Why would she need to tell you she was going to France in flipping September?

She has done nothing wrong and it looks like "historic -difficult-ness" runs in the family!
Welcome her with open arms (and perhaps her friend?) and have a lovely time.

Optimist1 · 21/09/2014 17:58

I think she was painfully aware that she spends almost every Christmas with you, and didn't want to assume that she was invited this year. She and her new friend were discussing Christmas plans and since they're both widows, speculated about going to France together. She thought this would be a plan, and mentioned it to you in conversation to test the water (in case you'd be offended that she's going elsewhere). You reacted a bit negatively and as a result, she's cancelled the plans with her friend.

It sounds like there's a lack of communication between the two of you that should be rectified. Personally, I'd have leapt at the opportunity to break what has become an annual tradition and said that although it wouldn't be the same without her, you're glad that she has a new friend and the Christmas trip to France could be a lovely change for her.

usualsuspect333 · 21/09/2014 17:59

Is it because she said 'they will both be on their own' when you had invited her? So she wouldn't be on her own iyswim.

Maybe she just meant on their own as in both living alone.

usualsuspect333 · 21/09/2014 18:02

But reading your OP it doesn't sound like you had invited her and she didn't want to assume.
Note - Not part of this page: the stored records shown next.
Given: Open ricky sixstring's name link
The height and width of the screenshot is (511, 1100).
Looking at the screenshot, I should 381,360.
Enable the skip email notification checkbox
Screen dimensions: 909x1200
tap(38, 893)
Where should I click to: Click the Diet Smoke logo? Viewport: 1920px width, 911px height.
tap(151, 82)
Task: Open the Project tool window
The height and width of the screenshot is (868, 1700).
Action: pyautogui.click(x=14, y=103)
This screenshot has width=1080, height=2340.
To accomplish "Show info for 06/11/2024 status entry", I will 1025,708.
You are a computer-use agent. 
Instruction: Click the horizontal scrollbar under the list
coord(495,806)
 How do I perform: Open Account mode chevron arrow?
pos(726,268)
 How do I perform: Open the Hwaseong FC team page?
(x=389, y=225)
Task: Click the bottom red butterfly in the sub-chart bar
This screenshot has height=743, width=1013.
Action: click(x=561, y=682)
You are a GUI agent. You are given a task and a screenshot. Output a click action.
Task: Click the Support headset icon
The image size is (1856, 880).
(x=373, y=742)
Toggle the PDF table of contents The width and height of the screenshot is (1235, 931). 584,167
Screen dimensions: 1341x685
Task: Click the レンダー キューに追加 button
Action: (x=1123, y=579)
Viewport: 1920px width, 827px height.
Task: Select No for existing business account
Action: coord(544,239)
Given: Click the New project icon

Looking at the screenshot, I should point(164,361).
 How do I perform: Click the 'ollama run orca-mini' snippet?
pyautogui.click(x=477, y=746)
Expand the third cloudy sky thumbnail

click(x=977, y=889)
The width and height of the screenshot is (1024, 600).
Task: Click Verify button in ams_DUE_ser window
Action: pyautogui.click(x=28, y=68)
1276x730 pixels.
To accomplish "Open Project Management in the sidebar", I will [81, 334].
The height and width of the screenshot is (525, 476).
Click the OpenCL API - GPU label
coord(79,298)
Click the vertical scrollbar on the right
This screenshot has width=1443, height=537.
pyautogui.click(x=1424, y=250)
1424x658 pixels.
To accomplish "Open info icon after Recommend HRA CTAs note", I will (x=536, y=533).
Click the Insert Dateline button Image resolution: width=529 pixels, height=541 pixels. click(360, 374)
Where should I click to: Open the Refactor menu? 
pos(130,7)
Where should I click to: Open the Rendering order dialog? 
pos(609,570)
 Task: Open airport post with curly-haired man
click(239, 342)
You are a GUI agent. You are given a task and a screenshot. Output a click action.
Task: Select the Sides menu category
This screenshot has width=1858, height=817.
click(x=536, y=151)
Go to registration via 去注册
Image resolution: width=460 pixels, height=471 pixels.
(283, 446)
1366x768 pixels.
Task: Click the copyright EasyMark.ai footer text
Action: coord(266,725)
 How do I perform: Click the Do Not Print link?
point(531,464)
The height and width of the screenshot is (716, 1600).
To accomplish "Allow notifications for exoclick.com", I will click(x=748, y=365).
pictish · 21/09/2014 18:03

She may well be historically difficult, but I can't see what she has done wrong here. She's an adult and may spend Christmas wherever she pleases. I think a holiday in France with her friend is a great idea!

And now you're pissed off because she changed her mind back to the usual?
I don't understand.

Plus - it is September! Why are you even stressing about this?!

ilovesooty · 21/09/2014 18:03

I'm sure she meant that they were both now single people. Poor woman.